Even with her infected foot, Klaben proposed she walk back to the plane. Hamilton gave her a sideways glance. She looked terrible, her skeletal frame disappearing under layer upon layer of sweaters and trousers. “If I can carry a moose out of the woods, I can carry you,” he said. But the trek was more difficult than he’d anticipated. With Klaben slung across his shoulders, he couldn’t keep his balance and fell forward every time his snowshoe caught a log. Following hours of stumbling, he finally loaded Klaben into his two-seater and took off for Watson Lake.
Later that night, the heavy clouds returned and the mercury dropped well below zero. Flores’ S.O.S had disappeared by the next morning. Staff at the Watson Lake medical centre said Klaben wouldn’t have survived another night in temperatures like that. It was as if the weather had cleared just for the rescue, and then closed off again.

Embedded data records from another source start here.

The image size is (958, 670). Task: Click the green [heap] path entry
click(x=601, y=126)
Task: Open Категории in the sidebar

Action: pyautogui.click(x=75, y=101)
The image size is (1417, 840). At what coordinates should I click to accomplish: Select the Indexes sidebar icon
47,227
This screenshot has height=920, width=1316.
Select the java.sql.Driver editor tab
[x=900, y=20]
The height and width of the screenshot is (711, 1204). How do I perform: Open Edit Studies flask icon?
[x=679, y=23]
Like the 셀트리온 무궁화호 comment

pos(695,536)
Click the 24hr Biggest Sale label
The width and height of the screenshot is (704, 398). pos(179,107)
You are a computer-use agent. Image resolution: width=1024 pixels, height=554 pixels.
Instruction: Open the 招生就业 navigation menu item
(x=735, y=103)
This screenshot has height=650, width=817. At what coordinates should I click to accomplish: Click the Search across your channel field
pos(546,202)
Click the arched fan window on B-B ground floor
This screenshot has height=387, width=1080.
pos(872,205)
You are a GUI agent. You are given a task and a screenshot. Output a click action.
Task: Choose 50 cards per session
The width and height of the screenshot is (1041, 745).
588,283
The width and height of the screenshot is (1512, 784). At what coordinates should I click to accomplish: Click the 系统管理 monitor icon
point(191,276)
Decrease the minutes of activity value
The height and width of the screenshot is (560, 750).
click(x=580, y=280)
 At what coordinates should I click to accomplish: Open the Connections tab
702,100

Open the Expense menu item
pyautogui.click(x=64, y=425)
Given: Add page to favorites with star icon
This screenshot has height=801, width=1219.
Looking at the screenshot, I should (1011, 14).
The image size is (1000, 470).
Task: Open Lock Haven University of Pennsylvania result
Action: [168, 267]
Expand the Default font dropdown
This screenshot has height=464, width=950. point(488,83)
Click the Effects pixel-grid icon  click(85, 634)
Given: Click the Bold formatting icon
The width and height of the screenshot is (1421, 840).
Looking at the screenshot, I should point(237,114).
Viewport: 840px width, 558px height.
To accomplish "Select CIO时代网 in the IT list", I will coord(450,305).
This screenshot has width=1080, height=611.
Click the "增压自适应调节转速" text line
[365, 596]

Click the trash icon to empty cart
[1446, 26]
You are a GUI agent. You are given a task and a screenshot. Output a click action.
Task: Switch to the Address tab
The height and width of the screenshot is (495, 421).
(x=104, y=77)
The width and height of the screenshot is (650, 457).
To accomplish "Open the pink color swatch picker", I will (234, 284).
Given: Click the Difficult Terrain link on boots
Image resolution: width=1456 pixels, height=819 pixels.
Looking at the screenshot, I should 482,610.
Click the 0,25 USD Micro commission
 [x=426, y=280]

Klaben returned to New York a few days later. She lost her toes, but regained her health. Flores flew home to California, but was reprimanded for failing to carry adequate survival equipment in his plane. About a year later, Hamilton and his family left Watson Lake for Victoria, where he lives today, 50 years later. In his basement he keeps a piece of scrap metal, emblazoned with the numbers N5886.
Correction: A previous version of this story suggested the crash site was in the Yukon. It was in fact in Northern British Columbia.